▶ TASK STATEMENT
Transcribe the data that follows, exactly and in full.

** Opening INFORMATION GIVEN block **

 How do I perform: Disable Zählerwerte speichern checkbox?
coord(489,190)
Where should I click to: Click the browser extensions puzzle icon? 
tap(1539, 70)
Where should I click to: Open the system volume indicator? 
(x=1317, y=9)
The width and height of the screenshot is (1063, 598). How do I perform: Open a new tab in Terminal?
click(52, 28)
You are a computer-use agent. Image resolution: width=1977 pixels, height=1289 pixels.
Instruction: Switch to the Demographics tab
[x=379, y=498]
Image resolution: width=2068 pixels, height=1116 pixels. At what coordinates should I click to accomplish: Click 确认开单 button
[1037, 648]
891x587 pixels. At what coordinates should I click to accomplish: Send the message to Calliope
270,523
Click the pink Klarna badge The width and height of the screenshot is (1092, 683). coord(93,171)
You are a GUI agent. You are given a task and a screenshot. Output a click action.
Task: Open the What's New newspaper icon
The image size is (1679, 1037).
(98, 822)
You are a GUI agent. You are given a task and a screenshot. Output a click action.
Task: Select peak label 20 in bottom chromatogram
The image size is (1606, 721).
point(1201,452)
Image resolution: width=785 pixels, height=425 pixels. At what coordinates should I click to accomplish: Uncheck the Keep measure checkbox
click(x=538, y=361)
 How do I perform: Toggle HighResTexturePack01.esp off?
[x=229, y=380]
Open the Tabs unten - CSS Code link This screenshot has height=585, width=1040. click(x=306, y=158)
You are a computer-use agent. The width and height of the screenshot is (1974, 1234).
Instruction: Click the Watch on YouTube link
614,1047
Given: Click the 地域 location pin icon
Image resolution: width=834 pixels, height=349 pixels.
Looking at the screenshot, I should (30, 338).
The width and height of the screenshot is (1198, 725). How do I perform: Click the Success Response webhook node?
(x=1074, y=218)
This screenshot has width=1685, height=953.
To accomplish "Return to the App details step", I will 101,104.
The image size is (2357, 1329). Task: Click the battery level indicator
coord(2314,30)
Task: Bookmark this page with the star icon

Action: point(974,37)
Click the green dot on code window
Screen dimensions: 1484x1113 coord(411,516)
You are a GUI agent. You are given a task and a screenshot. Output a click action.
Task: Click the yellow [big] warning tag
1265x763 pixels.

** Closing INFORMATION GIVEN block **

▶ TASK ANSWER
 How do I perform: Disable Zählerwerte speichern checkbox?
coord(489,190)
Where should I click to: Click the browser extensions puzzle icon? 
tap(1539, 70)
Where should I click to: Open the system volume indicator? 
(x=1317, y=9)
The width and height of the screenshot is (1063, 598). How do I perform: Open a new tab in Terminal?
click(52, 28)
You are a computer-use agent. Image resolution: width=1977 pixels, height=1289 pixels.
Instruction: Switch to the Demographics tab
[x=379, y=498]
Image resolution: width=2068 pixels, height=1116 pixels. At what coordinates should I click to accomplish: Click 确认开单 button
[1037, 648]
891x587 pixels. At what coordinates should I click to accomplish: Send the message to Calliope
270,523
Click the pink Klarna badge The width and height of the screenshot is (1092, 683). coord(93,171)
You are a GUI agent. You are given a task and a screenshot. Output a click action.
Task: Open the What's New newspaper icon
The image size is (1679, 1037).
(98, 822)
You are a GUI agent. You are given a task and a screenshot. Output a click action.
Task: Select peak label 20 in bottom chromatogram
The image size is (1606, 721).
point(1201,452)
Image resolution: width=785 pixels, height=425 pixels. At what coordinates should I click to accomplish: Uncheck the Keep measure checkbox
click(x=538, y=361)
 How do I perform: Toggle HighResTexturePack01.esp off?
[x=229, y=380]
Open the Tabs unten - CSS Code link This screenshot has height=585, width=1040. click(x=306, y=158)
You are a computer-use agent. The width and height of the screenshot is (1974, 1234).
Instruction: Click the Watch on YouTube link
614,1047
Given: Click the 地域 location pin icon
Image resolution: width=834 pixels, height=349 pixels.
Looking at the screenshot, I should (30, 338).
The width and height of the screenshot is (1198, 725). How do I perform: Click the Success Response webhook node?
(x=1074, y=218)
This screenshot has width=1685, height=953.
To accomplish "Return to the App details step", I will 101,104.
The image size is (2357, 1329). Task: Click the battery level indicator
coord(2314,30)
Task: Bookmark this page with the star icon

Action: point(974,37)
Click the green dot on code window
Screen dimensions: 1484x1113 coord(411,516)
You are a GUI agent. You are given a task and a screenshot. Output a click action.
Task: Click the yellow [big] warning tag
1265x763 pixels.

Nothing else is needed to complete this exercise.